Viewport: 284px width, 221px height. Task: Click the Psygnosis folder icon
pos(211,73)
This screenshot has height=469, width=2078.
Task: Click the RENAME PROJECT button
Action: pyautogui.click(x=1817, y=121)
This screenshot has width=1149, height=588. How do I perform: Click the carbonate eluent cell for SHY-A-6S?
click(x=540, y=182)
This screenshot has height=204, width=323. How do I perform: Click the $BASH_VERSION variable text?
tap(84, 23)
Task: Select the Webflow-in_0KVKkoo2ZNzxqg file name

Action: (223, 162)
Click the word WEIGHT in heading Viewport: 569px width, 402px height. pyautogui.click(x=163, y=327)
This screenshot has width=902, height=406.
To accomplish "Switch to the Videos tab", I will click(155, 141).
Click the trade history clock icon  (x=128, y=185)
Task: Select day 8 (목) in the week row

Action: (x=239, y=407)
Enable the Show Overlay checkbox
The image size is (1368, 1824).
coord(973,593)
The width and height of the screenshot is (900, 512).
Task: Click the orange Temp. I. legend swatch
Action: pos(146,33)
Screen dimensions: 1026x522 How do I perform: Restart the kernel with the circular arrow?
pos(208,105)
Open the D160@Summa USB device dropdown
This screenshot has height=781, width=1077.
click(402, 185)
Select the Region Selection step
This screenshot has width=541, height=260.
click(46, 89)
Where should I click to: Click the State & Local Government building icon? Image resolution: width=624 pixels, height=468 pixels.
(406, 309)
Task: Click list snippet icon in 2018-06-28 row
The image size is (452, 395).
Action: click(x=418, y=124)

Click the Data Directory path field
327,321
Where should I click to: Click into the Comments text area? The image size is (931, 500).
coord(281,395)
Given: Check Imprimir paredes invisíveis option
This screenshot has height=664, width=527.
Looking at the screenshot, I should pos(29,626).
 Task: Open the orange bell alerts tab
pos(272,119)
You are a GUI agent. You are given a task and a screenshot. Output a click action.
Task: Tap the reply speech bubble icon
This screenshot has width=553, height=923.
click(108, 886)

########################################

* Task
Copy all of the data above, switching every "icon" to "symbol" and leaving everything else unchanged.

* Solution to this problem
Viewport: 284px width, 221px height. Task: Click the Psygnosis folder symbol
pos(211,73)
This screenshot has height=469, width=2078.
Task: Click the RENAME PROJECT button
Action: pyautogui.click(x=1817, y=121)
This screenshot has width=1149, height=588. How do I perform: Click the carbonate eluent cell for SHY-A-6S?
click(x=540, y=182)
This screenshot has height=204, width=323. How do I perform: Click the $BASH_VERSION variable text?
tap(84, 23)
Task: Select the Webflow-in_0KVKkoo2ZNzxqg file name

Action: (223, 162)
Click the word WEIGHT in heading Viewport: 569px width, 402px height. pyautogui.click(x=163, y=327)
This screenshot has width=902, height=406.
To accomplish "Switch to the Videos tab", I will click(155, 141).
Click the trade history clock symbol  (x=128, y=185)
Task: Select day 8 (목) in the week row

Action: (x=239, y=407)
Enable the Show Overlay checkbox
The image size is (1368, 1824).
coord(973,593)
The width and height of the screenshot is (900, 512).
Task: Click the orange Temp. I. legend swatch
Action: pos(146,33)
Screen dimensions: 1026x522 How do I perform: Restart the kernel with the circular arrow?
pos(208,105)
Open the D160@Summa USB device dropdown
This screenshot has height=781, width=1077.
click(402, 185)
Select the Region Selection step
This screenshot has width=541, height=260.
click(46, 89)
Where should I click to: Click the State & Local Government building symbol? Image resolution: width=624 pixels, height=468 pixels.
(406, 309)
Task: Click list snippet symbol in 2018-06-28 row
The image size is (452, 395).
Action: click(x=418, y=124)

Click the Data Directory path field
327,321
Where should I click to: Click into the Comments text area? The image size is (931, 500).
coord(281,395)
Given: Check Imprimir paredes invisíveis option
This screenshot has height=664, width=527.
Looking at the screenshot, I should pos(29,626).
 Task: Open the orange bell alerts tab
pos(272,119)
You are a GUI agent. You are given a task and a screenshot. Output a click action.
Task: Tap the reply speech bubble symbol
This screenshot has width=553, height=923.
click(108, 886)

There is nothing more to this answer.